* ASSIGNMENT *
Quote the lines of the data below verbatim, beginning at the line that contains "Where should I" and ending at the last line, both included, and excluding pictures.

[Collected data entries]
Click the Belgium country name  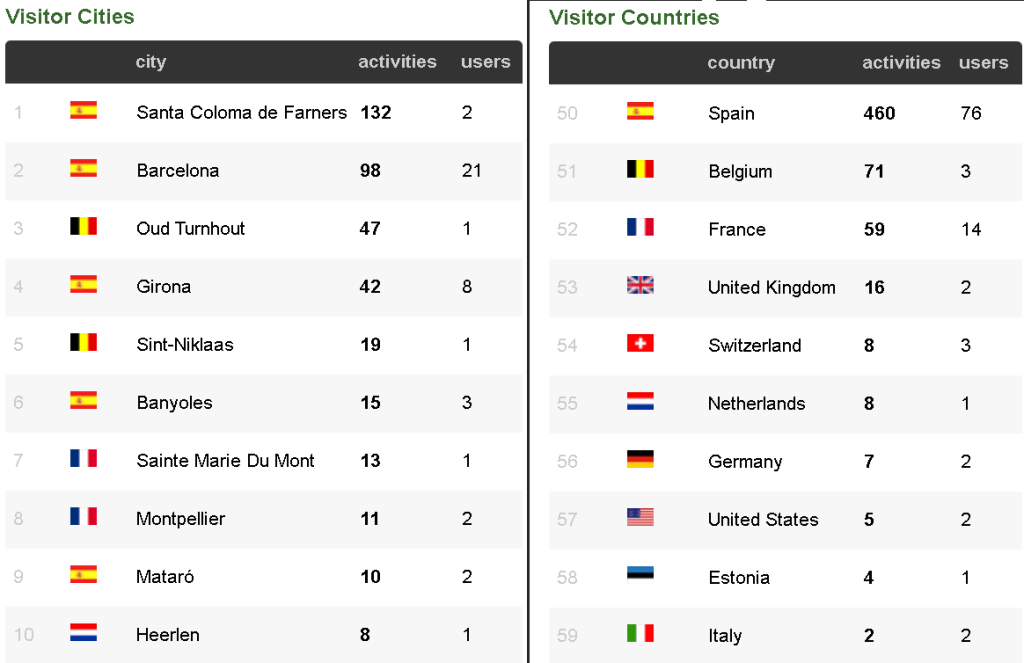740,171
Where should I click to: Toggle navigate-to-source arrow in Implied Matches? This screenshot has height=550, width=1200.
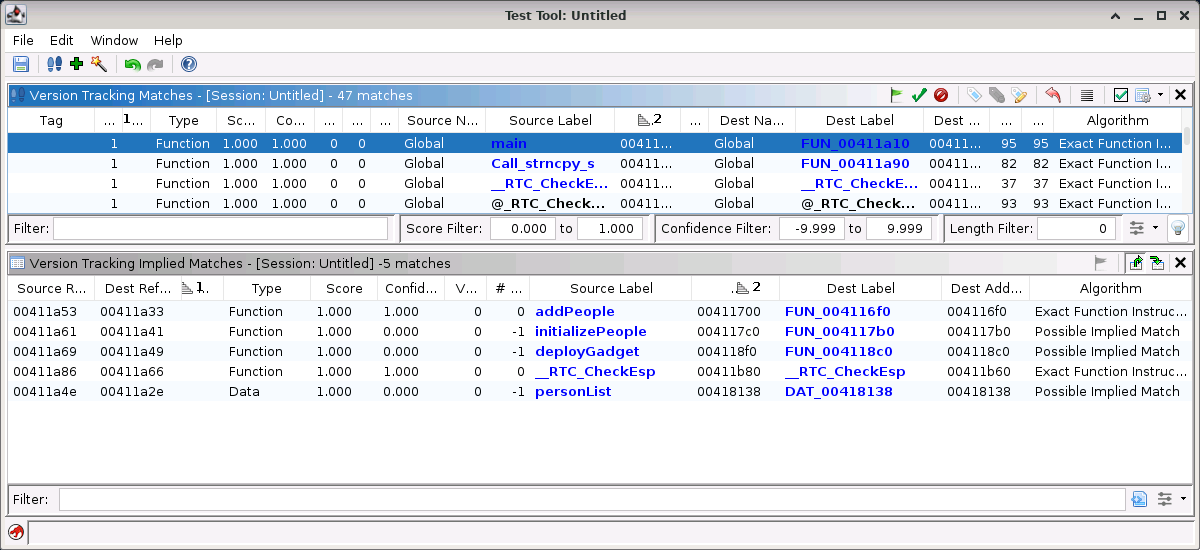(1136, 263)
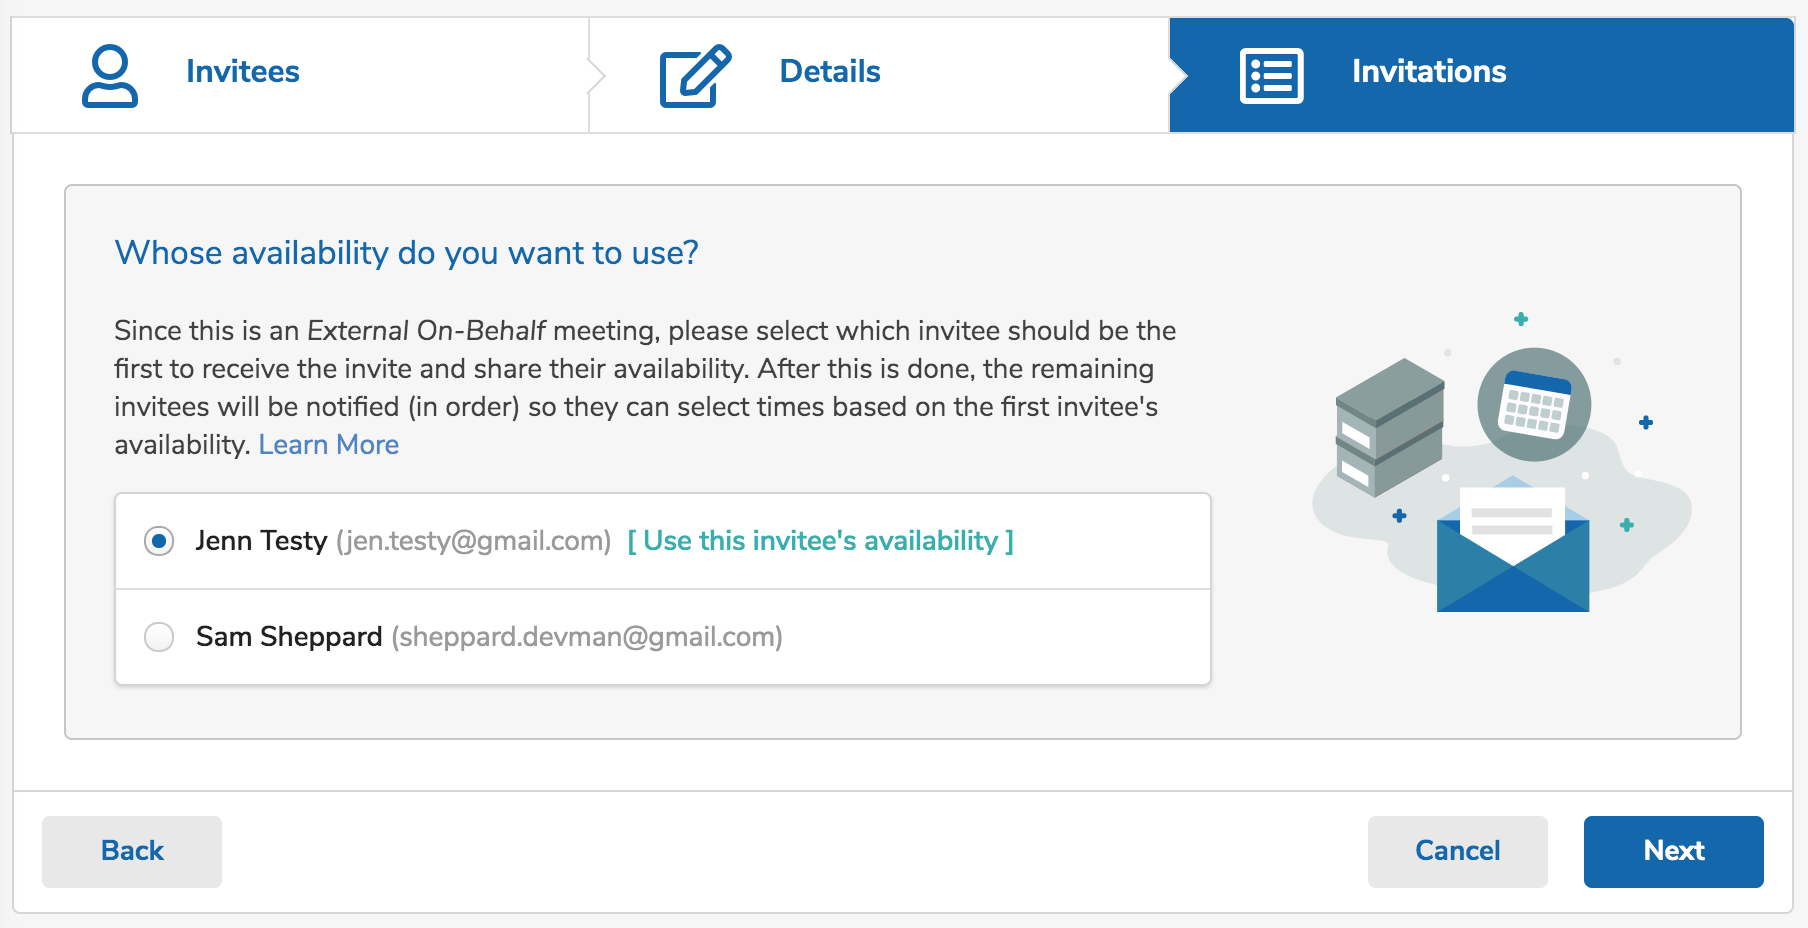Open the Learn More link
The width and height of the screenshot is (1808, 928).
coord(328,444)
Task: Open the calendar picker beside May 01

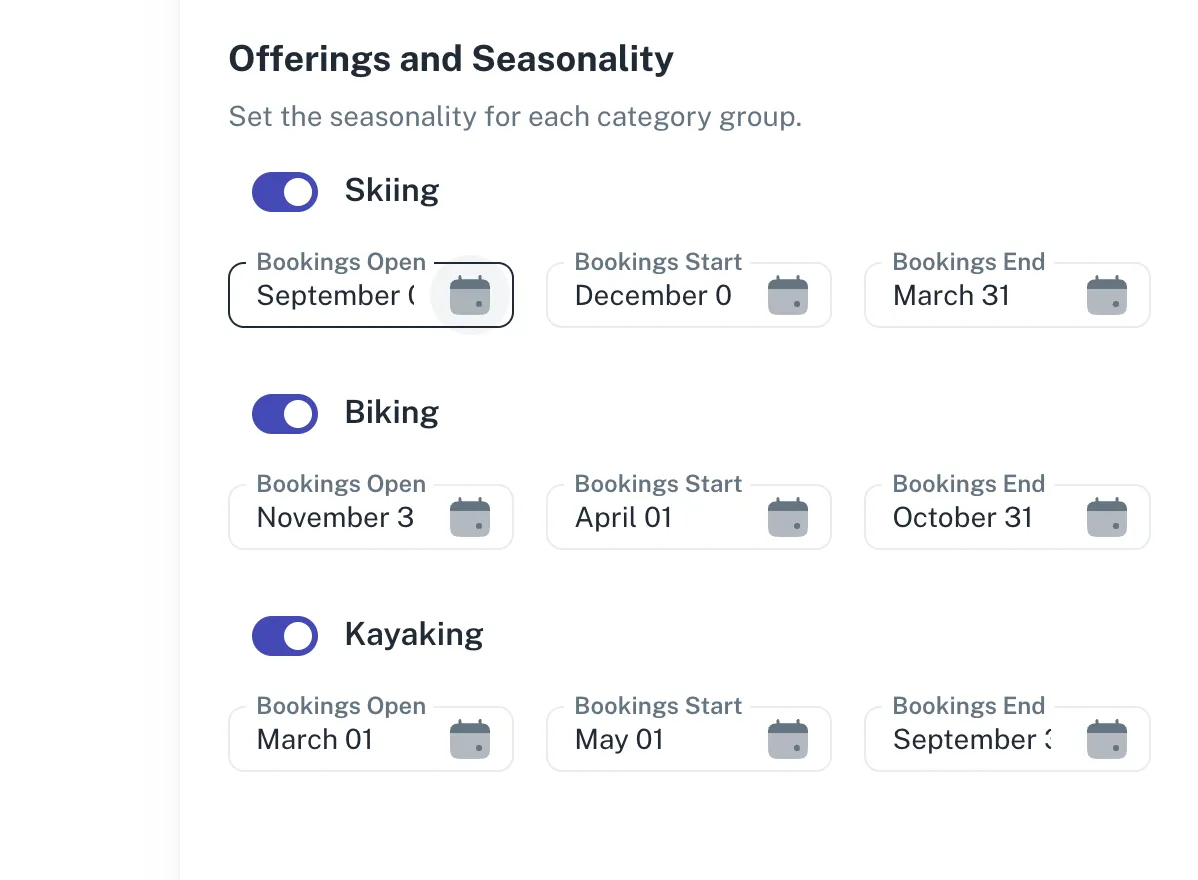Action: (x=788, y=738)
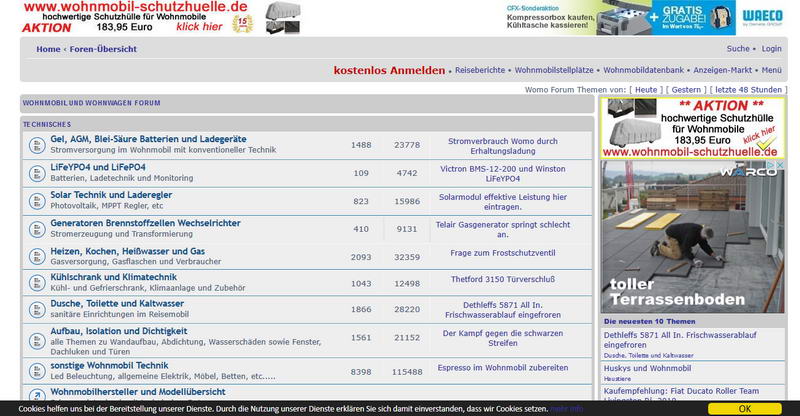The width and height of the screenshot is (800, 416).
Task: Open the Suche link
Action: pyautogui.click(x=738, y=48)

* YOUR SOLUTION *
Where should I click to: Toggle navigate-to-source arrow in Implied Matches? This screenshot has height=550, width=1200.
(1136, 263)
Open the Learn More link
The width and height of the screenshot is (1808, 928).
coord(328,444)
Task: Open the calendar picker beside May 01

Action: (x=788, y=738)
The width and height of the screenshot is (800, 416).
Task: Open the Suche link
Action: pyautogui.click(x=738, y=48)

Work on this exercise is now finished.